-------- The input

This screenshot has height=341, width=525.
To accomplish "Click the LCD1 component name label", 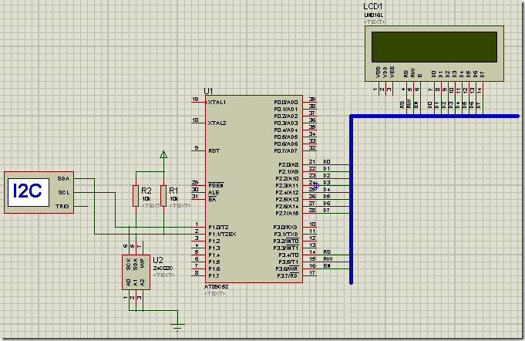I will tap(372, 7).
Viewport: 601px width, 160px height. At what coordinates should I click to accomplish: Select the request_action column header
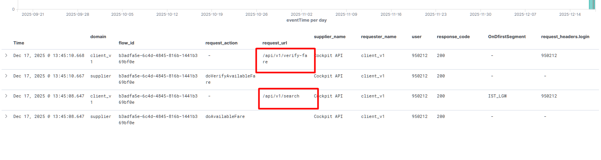tap(221, 43)
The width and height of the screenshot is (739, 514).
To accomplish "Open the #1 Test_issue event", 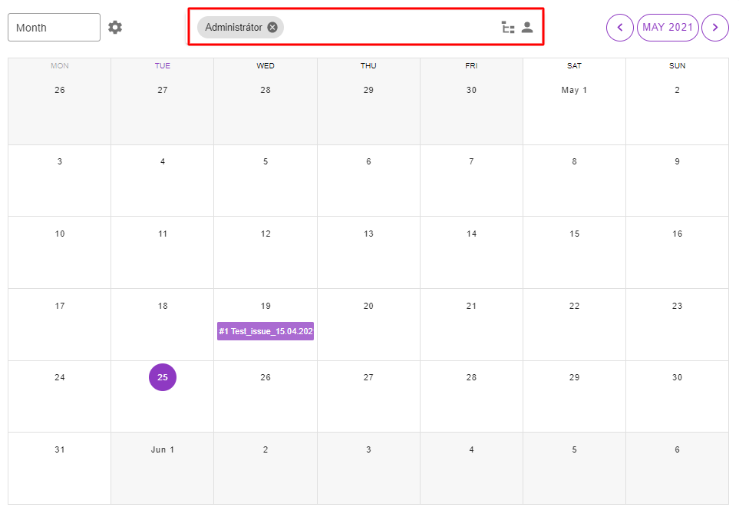I will [266, 331].
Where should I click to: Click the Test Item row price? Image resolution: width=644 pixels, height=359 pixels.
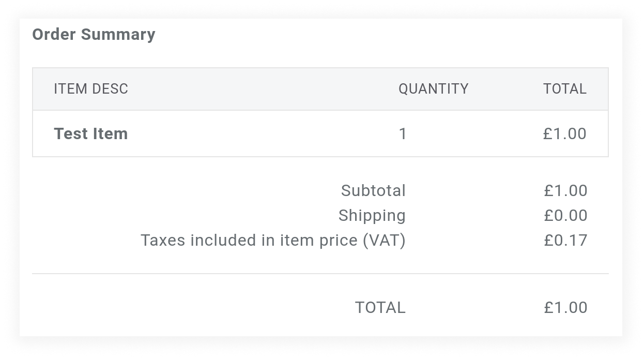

----------------

*Work order*.
A single number is the expected answer: how many lines of the records above contain the word "screenshot".

*Written answer*.
2